Here is a graph comparing H16R and A9 for different message sizes:
Even for H16R reported higher throughput while execution of IMB Sendrecv test. For example, with 16 processes on each host, A9 reported 3662 MB/s throughput whereas H16 reported 9638 MB/s throughput. Note that these numbers are bidirectional throughput numbers.
The graph below shows comparison for different message sizes:
H16R series continued to outperform A9 series for collective MPI operations also. We ran IMB Alltoall test. With 16 processes running on each MPI host, A9 reported average latency of 0.2 microseconds whereas H16R reported average latency of 0.15 microseconds. For higher message size of 4194304, A9 reported average latency of 328129 microseconds whereas H16R reported average latency of 240126 microseconds.
Below graph shows the IMB Alltoall latency numbers for different message sizes:
Based on our benchmarking, we concluded that using H16R series for HPC workloads will give better networking performance than A9 series. H16R series gives lower latency numbers and higher throughput numbers for point to point as well as collective MPI operations.
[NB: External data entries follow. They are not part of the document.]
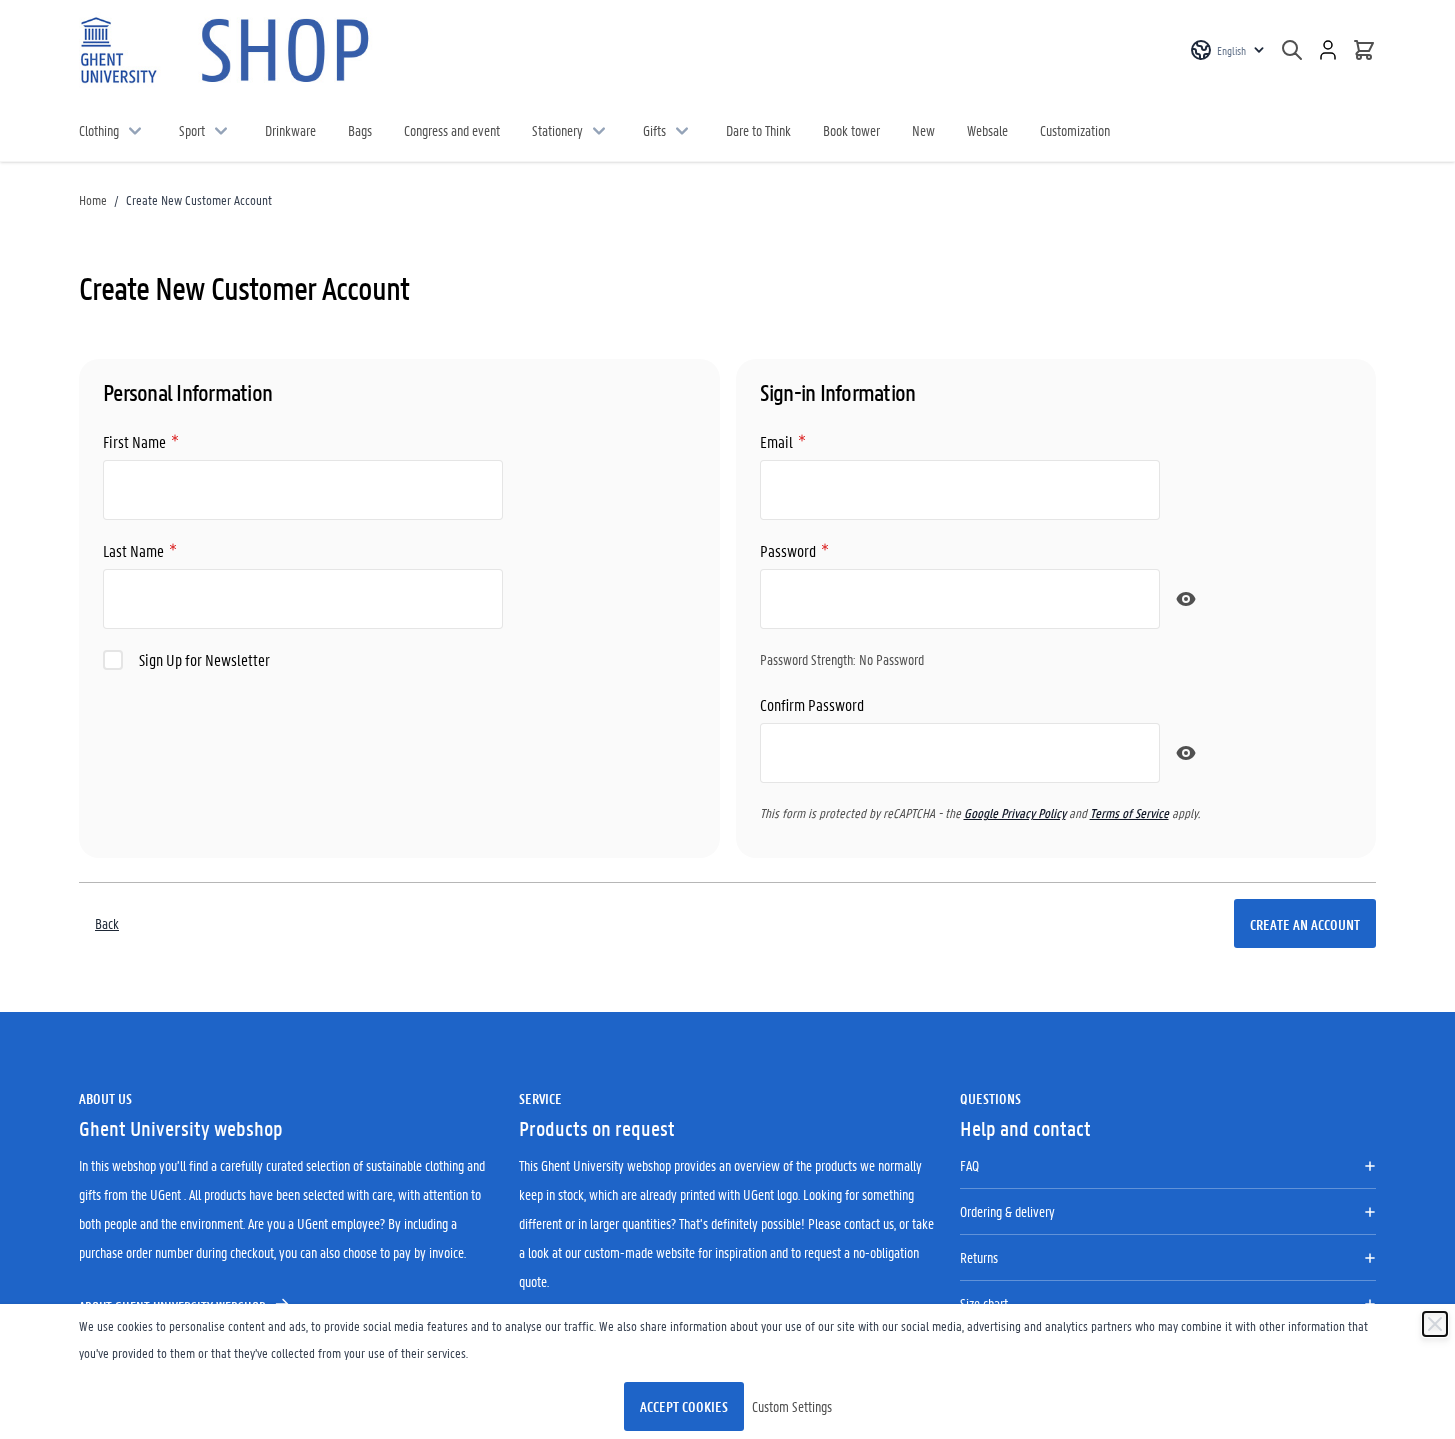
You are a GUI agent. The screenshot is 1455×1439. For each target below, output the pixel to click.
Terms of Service (1129, 812)
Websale (987, 130)
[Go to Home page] (229, 50)
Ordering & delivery (1007, 1211)
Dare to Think (758, 130)
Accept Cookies (684, 1406)
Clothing (99, 130)
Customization (1075, 130)
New (923, 130)
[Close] (1435, 1324)
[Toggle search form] (1292, 50)
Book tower (851, 130)
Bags (360, 130)
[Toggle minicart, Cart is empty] (1364, 50)
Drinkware (290, 130)
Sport (192, 130)
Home (93, 199)
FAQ (969, 1165)
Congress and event (452, 130)
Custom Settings (792, 1406)
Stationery (557, 130)
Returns (979, 1257)
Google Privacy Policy (1015, 812)
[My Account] (1328, 50)
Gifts (654, 130)
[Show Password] (1186, 599)
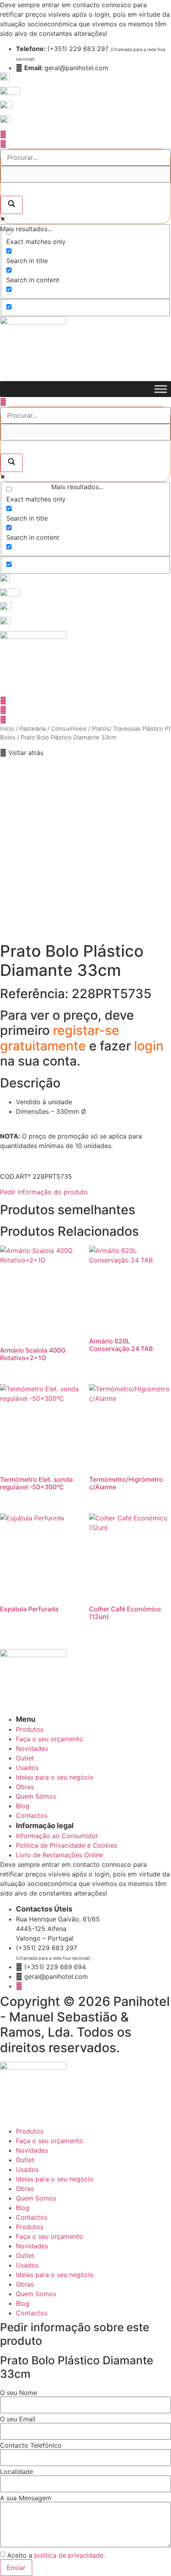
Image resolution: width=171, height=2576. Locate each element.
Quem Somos (36, 2198)
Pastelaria (32, 728)
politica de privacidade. (69, 2555)
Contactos (31, 2217)
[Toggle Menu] (160, 389)
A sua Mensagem (25, 2498)
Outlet (25, 2160)
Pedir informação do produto (44, 1192)
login (148, 1046)
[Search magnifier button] (11, 205)
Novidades (32, 2150)
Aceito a (56, 2555)
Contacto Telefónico (31, 2445)
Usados (27, 2169)
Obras (25, 2189)
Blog (22, 2208)
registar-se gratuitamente (59, 1038)
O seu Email (17, 2419)
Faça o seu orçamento (49, 2141)
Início (7, 728)
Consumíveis (69, 728)
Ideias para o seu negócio (54, 2179)
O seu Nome (18, 2392)
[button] (21, 753)
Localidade (16, 2471)
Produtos (29, 2131)
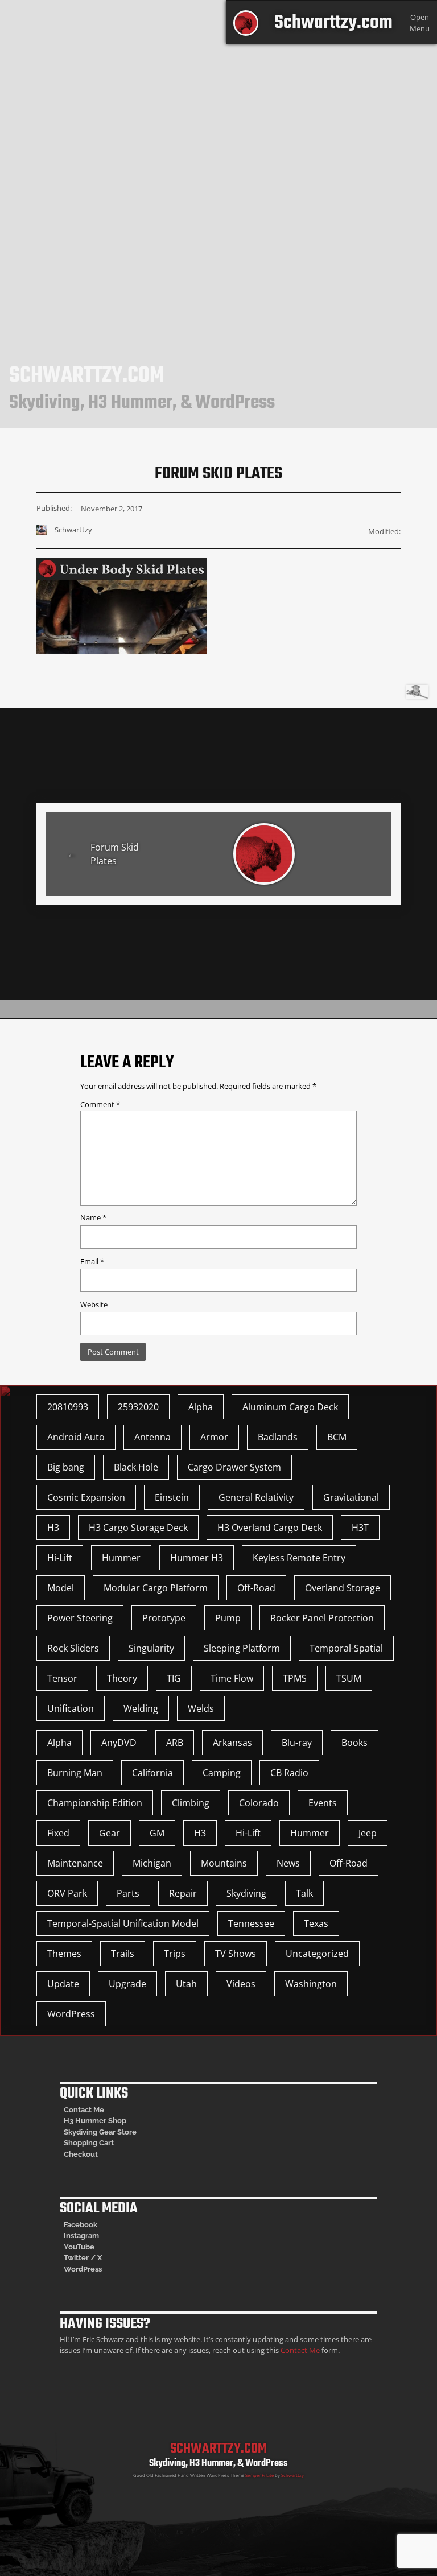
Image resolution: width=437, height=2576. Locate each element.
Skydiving (246, 1893)
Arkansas (232, 1742)
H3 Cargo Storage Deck (138, 1527)
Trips (174, 1953)
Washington (311, 1984)
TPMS (295, 1678)
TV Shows (235, 1953)
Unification (70, 1708)
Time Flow (232, 1678)
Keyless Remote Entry (299, 1557)
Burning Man (74, 1772)
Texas (316, 1923)
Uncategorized (317, 1953)
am (93, 2235)
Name (93, 1217)
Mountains (224, 1863)
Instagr (76, 2235)
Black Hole (136, 1467)
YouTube (79, 2247)
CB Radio (289, 1772)
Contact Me (84, 2110)
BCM (337, 1437)
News (288, 1863)
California (152, 1772)
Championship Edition (94, 1803)
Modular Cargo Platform (156, 1588)
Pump (228, 1618)
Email (92, 1261)
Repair (183, 1893)
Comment (100, 1104)
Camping (222, 1772)
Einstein (172, 1497)
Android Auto (76, 1437)
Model (60, 1588)
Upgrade (127, 1984)
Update (63, 1984)
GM (157, 1833)
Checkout (81, 2154)
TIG (174, 1678)
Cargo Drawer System (234, 1467)
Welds (201, 1708)
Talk (304, 1893)
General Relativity (256, 1497)
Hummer (121, 1557)
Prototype (163, 1618)
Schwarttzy (292, 2475)
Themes (64, 1953)
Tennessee (251, 1923)
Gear (109, 1833)
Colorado (259, 1803)
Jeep (367, 1833)
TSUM (348, 1678)
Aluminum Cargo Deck (290, 1407)
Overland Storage (342, 1588)
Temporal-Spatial (346, 1648)
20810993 (67, 1407)
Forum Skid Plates (114, 854)
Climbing (190, 1803)
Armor (214, 1437)
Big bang (65, 1467)
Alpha (200, 1407)
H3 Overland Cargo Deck (269, 1527)
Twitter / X (83, 2257)
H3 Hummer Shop (95, 2120)
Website (94, 1304)
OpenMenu (420, 22)
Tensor (62, 1678)
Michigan (152, 1863)
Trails (122, 1953)
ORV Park (67, 1893)
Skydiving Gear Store (100, 2132)
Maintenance (75, 1863)
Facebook (80, 2224)
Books (354, 1742)
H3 (53, 1527)
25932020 (138, 1407)
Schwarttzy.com (333, 23)
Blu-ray (297, 1742)
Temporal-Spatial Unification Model (123, 1923)
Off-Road (256, 1588)
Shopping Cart (89, 2143)
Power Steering (80, 1618)
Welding (140, 1708)
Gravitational (351, 1497)
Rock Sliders (73, 1648)
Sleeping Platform (242, 1648)
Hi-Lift (59, 1557)
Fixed (58, 1833)
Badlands (278, 1437)
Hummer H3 (196, 1557)
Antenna (152, 1437)
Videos (240, 1984)
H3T (360, 1527)
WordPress (71, 2014)
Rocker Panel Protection (322, 1618)
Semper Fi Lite (259, 2475)
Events (322, 1803)
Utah (186, 1984)
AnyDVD (119, 1742)
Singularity (151, 1648)
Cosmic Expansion (86, 1497)
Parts (128, 1893)
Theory (122, 1678)
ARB (174, 1742)
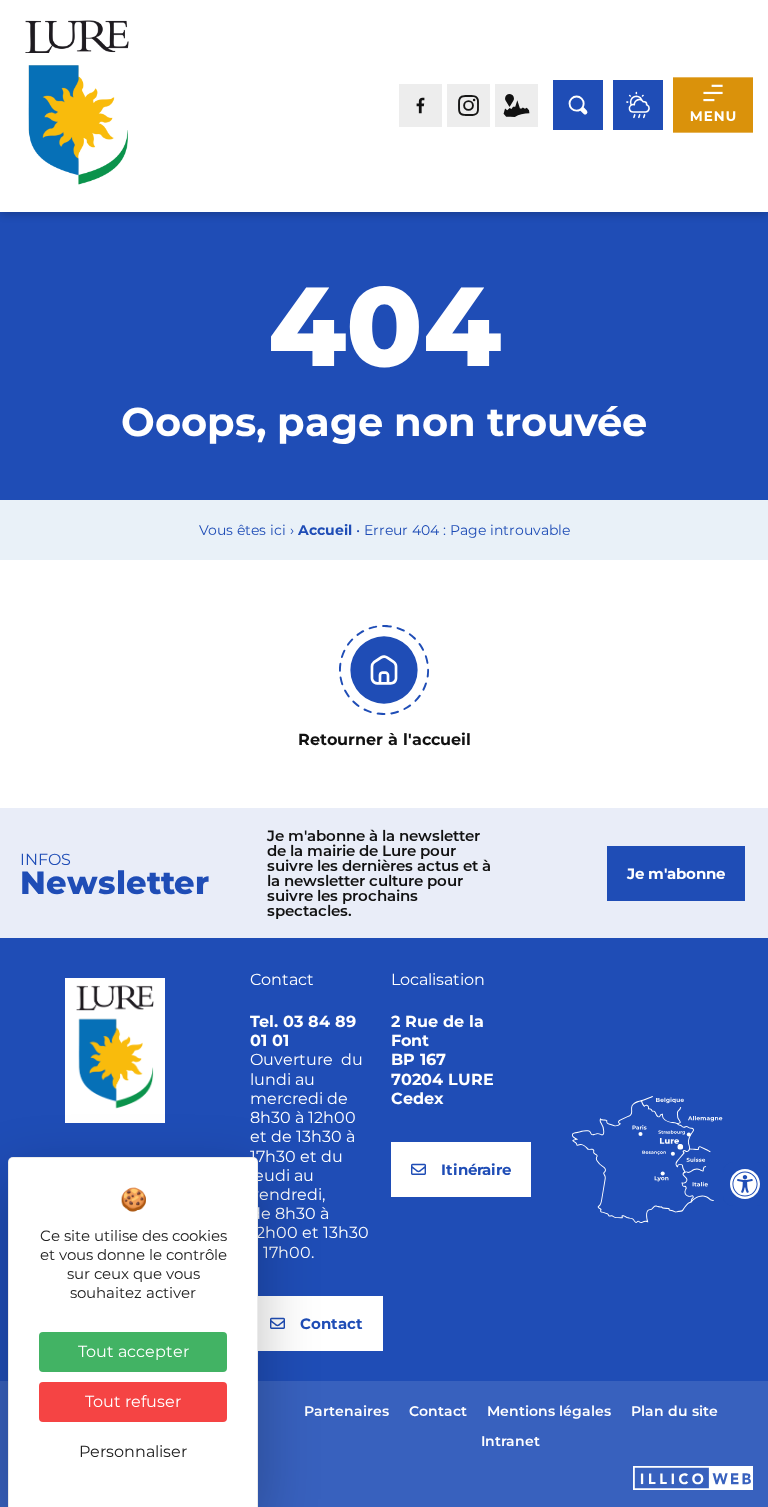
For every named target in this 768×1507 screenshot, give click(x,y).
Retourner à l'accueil (384, 739)
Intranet (510, 1441)
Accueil (325, 530)
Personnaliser (133, 1451)
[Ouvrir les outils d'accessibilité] (745, 1184)
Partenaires (346, 1411)
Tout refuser (133, 1401)
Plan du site (674, 1411)
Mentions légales (549, 1411)
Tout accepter (133, 1351)
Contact (438, 1411)
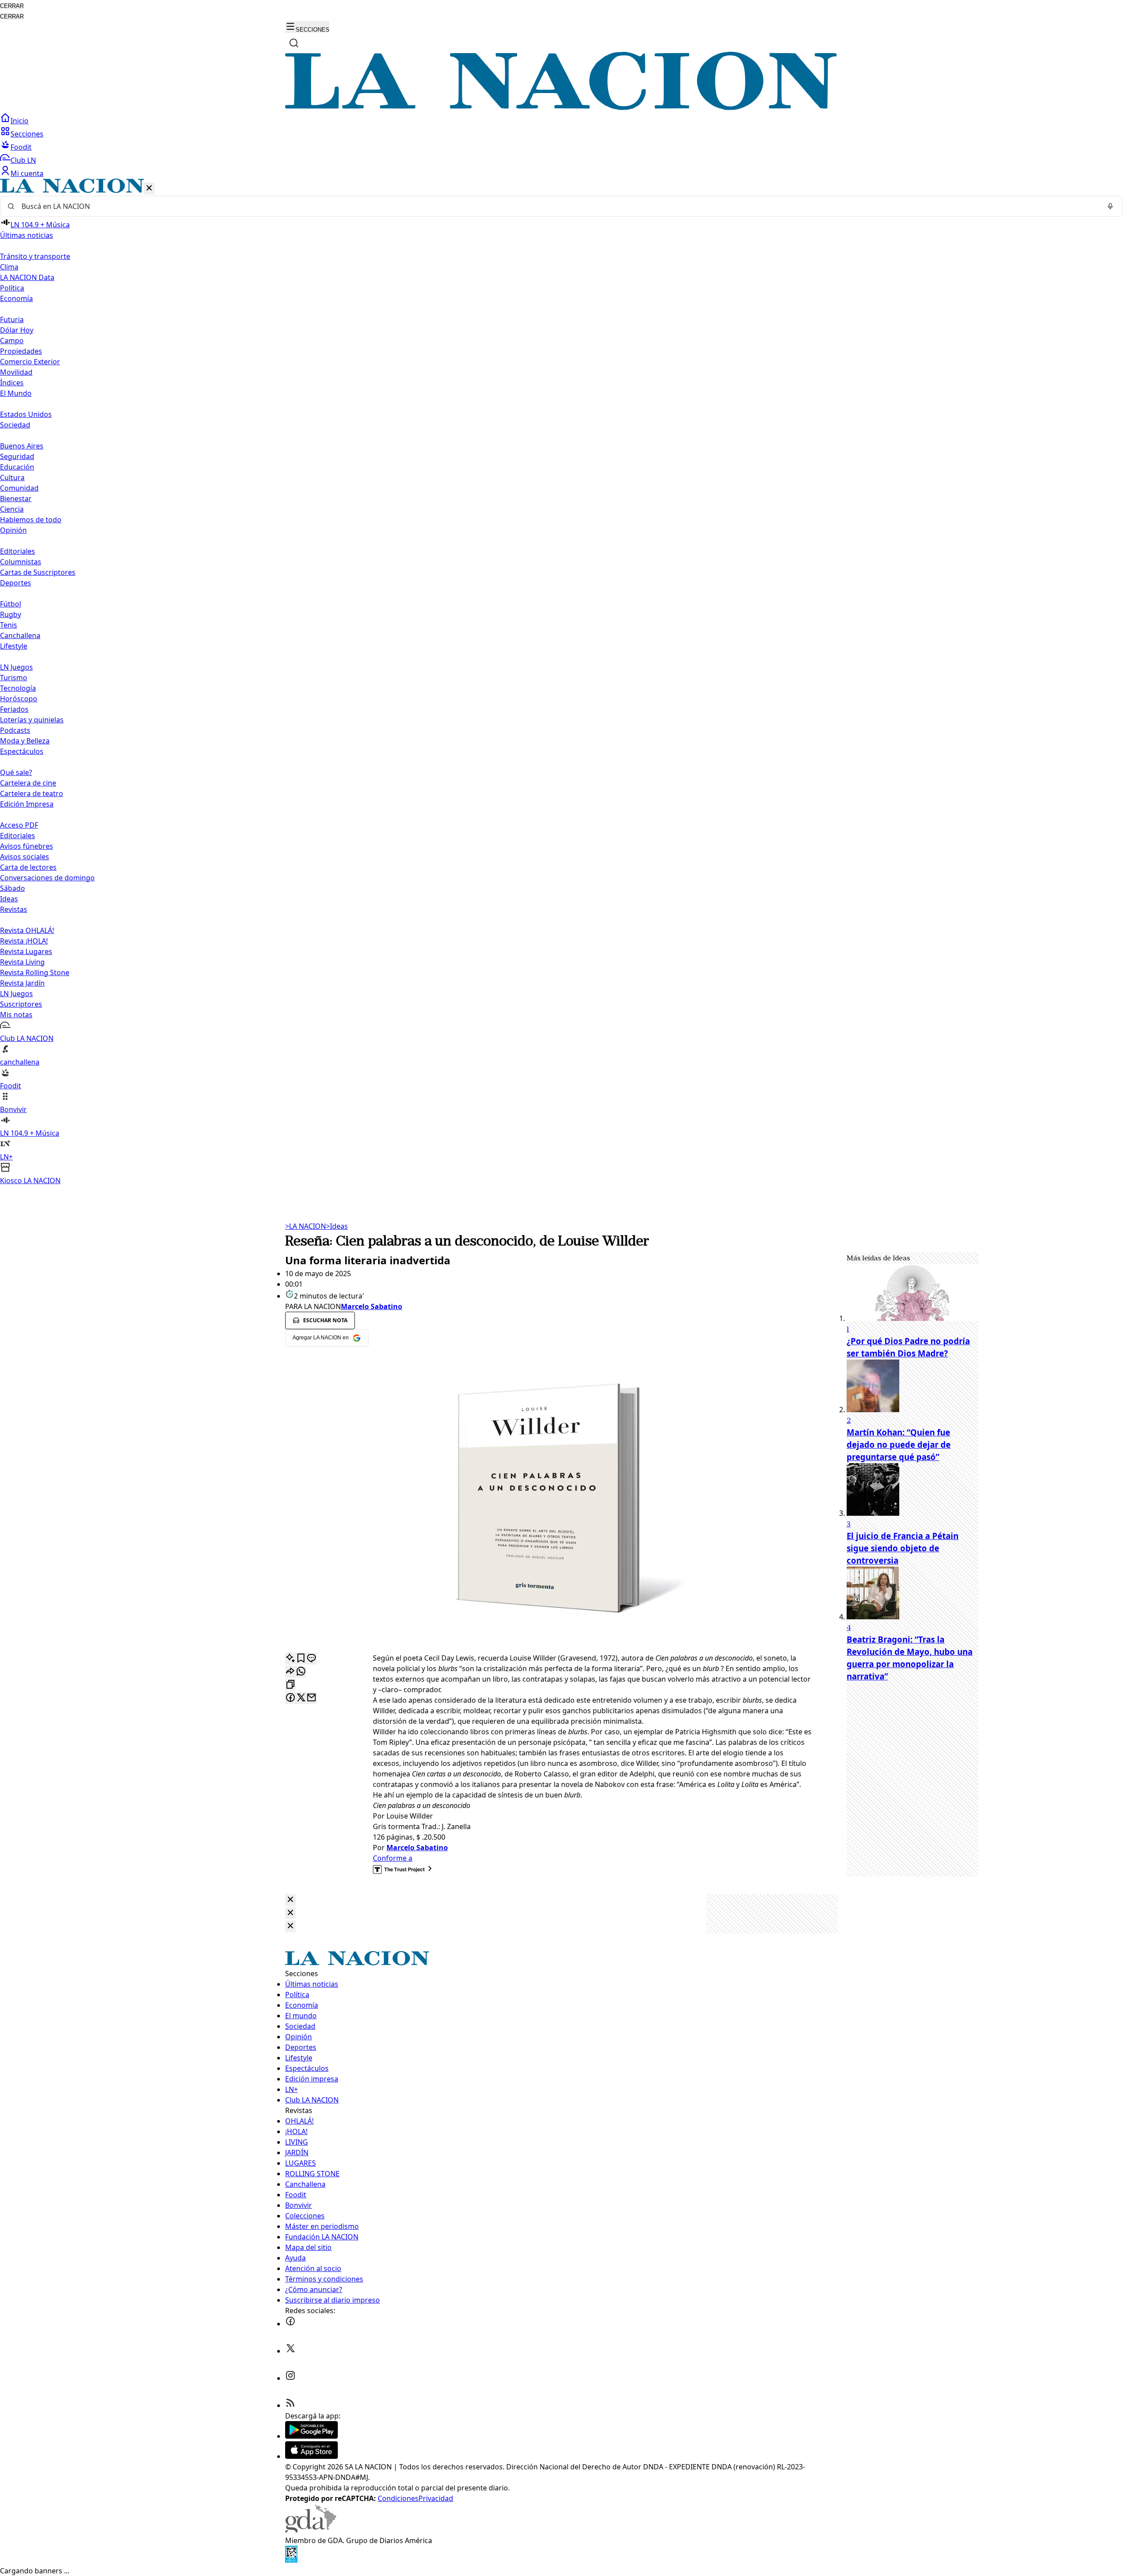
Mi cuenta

H16R HPC machines have the latest and more powerful Intel(R) Xeon(R) CPU E5-2667 v3 processor with 3.20GHz speed than A9 series which has slightly older Xeon(R) CPU E5-2670 0 processor running at 2.60GHz. Also, it seems the InfiniBand hardware used in H16R is latest as compared with the A9 series. Hence, overall result show that using H16R series for running distributed HPC workloads will take less amount of time to complete. Unfortunately, H16R VMs are not available at all Azure regions. Hence, if cost and location is not a constraint, then H16R will be a preferred option for HPC workloads on Microsoft Azure.